Letter to the church in Thessalonica
From Paul, the apostle to the Gentiles
Compared to the gentle, pastoral tone in Paul’s first letter to the Thessalonians, in this letter he seems anxious over what is going on in this robust capital of Macedonia.
- First, the intensity of persecution against the gatherings of believers is clearly on the rise in and around Thessalonica. But we cannot know exactly who is bringing the pressure on this young community of faith or why they are doing it. What we do know is that it is increasingly dangerous to be a follower of Jesus in this area. Paul assures these new believers that relief is coming when the Lord returns. God’s justice will be satisfied when He punishes those who bring such misery on His people.
- Second, apparently someone has forged a letter in Paul’s name. In that letter, Paul is said to have written that the day of the Lord has already arrived. He is quick to point out that the letter is not from him and to assure the Thessalonians that the day has not arrived. In fact, it won’t come, he says, until restraints are removed and “the rebellious one” is unleashed to start a “great rebellion.” But as awful as this sounds, Paul again assures them that almost as soon as it begins, the rebellion will be over when the Lord Jesus returns to annihilate the enemy and his minions.
- Third, for reasons not altogether clear, a number of people in the community have quit their jobs and are no longer working.
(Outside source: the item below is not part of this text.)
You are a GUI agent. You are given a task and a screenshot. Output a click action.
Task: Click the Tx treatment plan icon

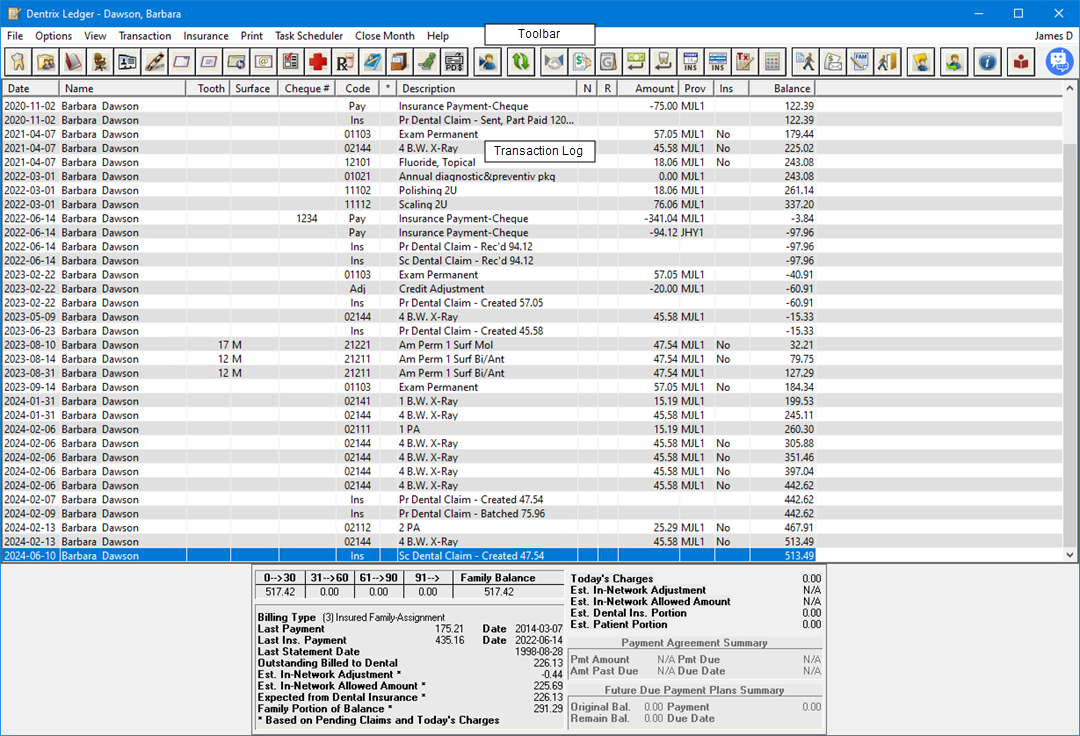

As a result, they have become a nuisance and a burden on the rest. Paul confronts them: “Anyone not willing to work shouldn’t get to eat!” As he often does, Paul points to his own example. Although as a traveling missionary he had the right to live off of the hospitality of others, he didn’t exercise that right; instead he went to work daily to take care of his own needs. So he urges the lazy Thessalonians to follow his example. With all these issues going on in the church, no wonder Paul is a bit nervous.
The day of the Lord
The themes that dominate both 1 and 2 Thessalonians have much to do with matters of last or ultimate things: death, the afterlife, the second coming, judgment, and eternity. Paul addresses these subjects not long after he planted the church.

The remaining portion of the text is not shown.